Loreto necesita "manos" para cuidar a los 8 bebés que tiene en su clase: "Cuando empiezan a llorar es desgarrador", cuenta la trabajadora de una escuelina
La sobrecarga de trabajo en las escuelas infantiles obliga a hacer "tareas burocráticas" fuera del horario lectivo, denuncia

Loreto Capellín junto a Silvia Menéndez. / LNE
Loreto Capellín Álvarez trabaja en la escuela infantil de Montevil, en Gijón. Su jornada empieza a las 9.00 horas, pero como muchas de sus compañeras, llega antes. "Antes de que entren los niños hay que organizar el aula y prepararles los materiales", explica.
En su clase hay ocho bebés de entre 0 y 1 años. El máximo para esa etapa. Ocho familias, ocho rutinas distintas, ocho historias que llegan cada mañana en forma de información imprescindible: cómo han dormido, si han desayunado, si están inquietos, si vienen con fiebre o con apego más intenso de lo habitual. "Todas esas cosas hay que preguntarlas al recogerlos, pero cuando llegas al octavo asimilas lo que te están diciendo mientras miras a los otros siete", lamenta.

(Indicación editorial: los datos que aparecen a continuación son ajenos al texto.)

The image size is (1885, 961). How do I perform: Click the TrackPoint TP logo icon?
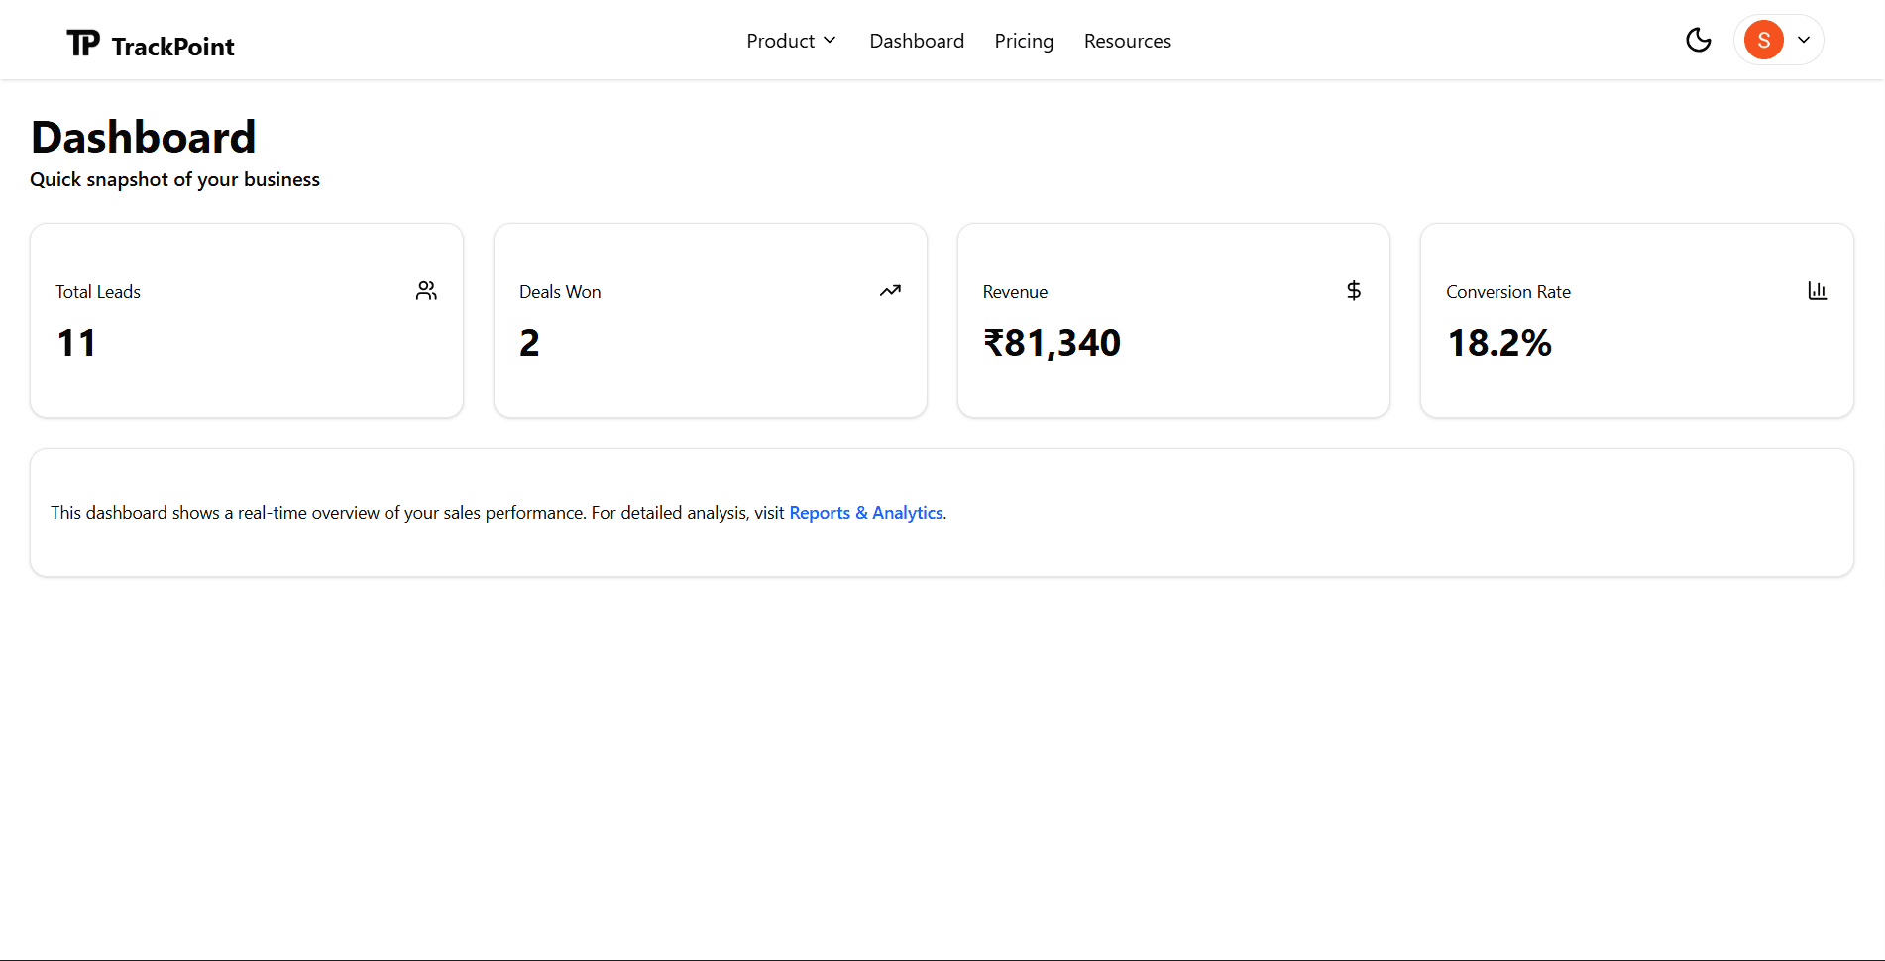click(83, 43)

En su aula son dos personas, pero no siempre fue así. "Mi compañera estuvo un mes y medio sola porque me tuve que operar y no mandaron relevo", explica. Las dos educadoras por aula no son obligatorias, pero sí una de las cosas por las que las trabajadoras de las escuelas infantiles han salido este jueves a la calle en la que es la duodécima jornada de huelga en año y medio.
La escena que describe Capellín se repite cada día: mientras atiende a una familia en la puerta, las otras siete criaturas quedan, por unos instantes, sin atención directa. A esa edad la mayoría no camina, no entienden normas, no esperan turnos. Se desplazan como pueden, gatean, se levantan, se caen, se llevan objetos a la boca... No entran en fila, ni se organizan. "La entrada a una escuela infantil no es como la entrada al cole, aquí hay que cogerlos en cuello y dejarlos en un espacio determinado", relata.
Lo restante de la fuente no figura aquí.